RECORDS TO USE -
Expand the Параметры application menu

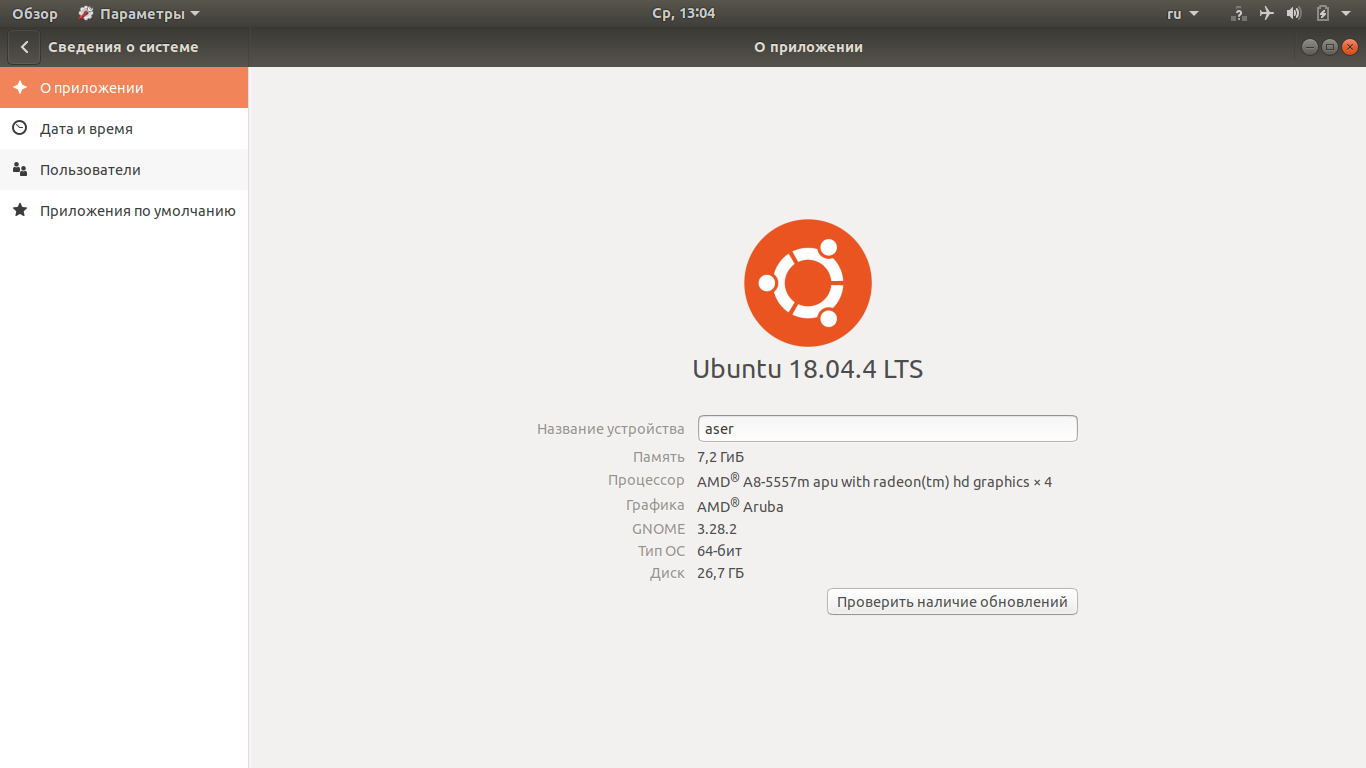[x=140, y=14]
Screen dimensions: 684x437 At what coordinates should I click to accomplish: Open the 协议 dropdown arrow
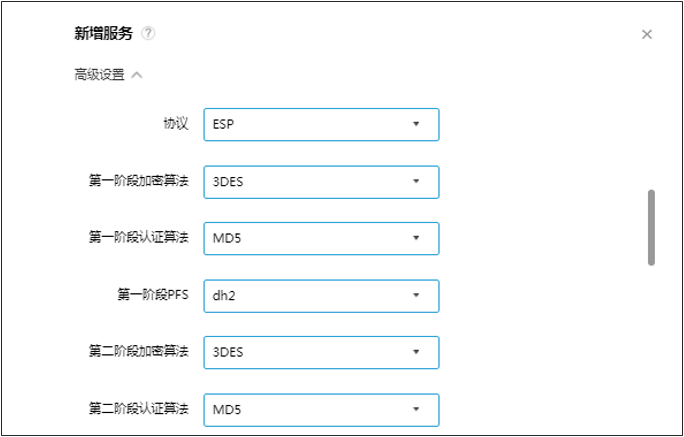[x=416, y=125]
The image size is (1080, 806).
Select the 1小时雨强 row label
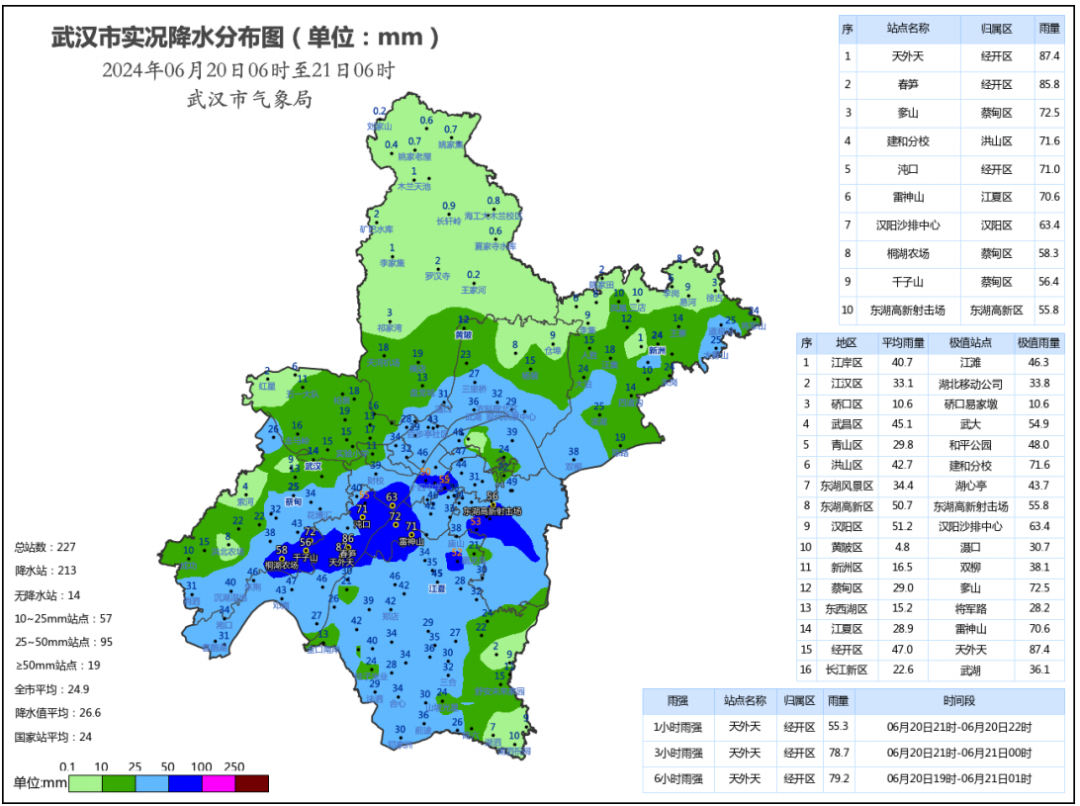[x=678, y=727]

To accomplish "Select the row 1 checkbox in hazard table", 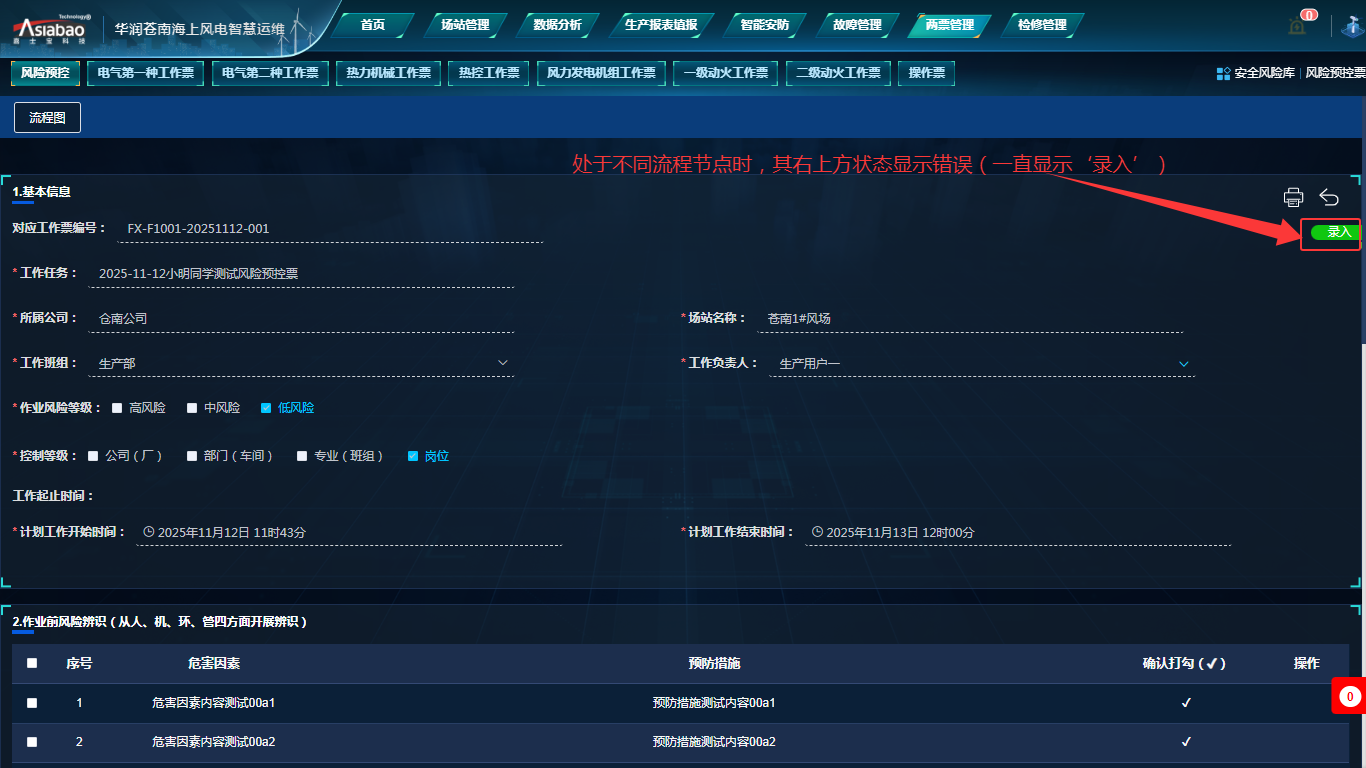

TASK DIRECTIONS -
Only the pictures may be dropped when you copy the data above; everything else stays exact.

RESPONSE TO THE EXERCISE -
Expand the Параметры application menu

[x=140, y=14]
Screen dimensions: 684x437 At what coordinates should I click to accomplish: Open the 协议 dropdown arrow
[x=416, y=125]
The image size is (1080, 806).
Select the 1小时雨强 row label
[x=678, y=727]

To accomplish "Select the row 1 checkbox in hazard table", 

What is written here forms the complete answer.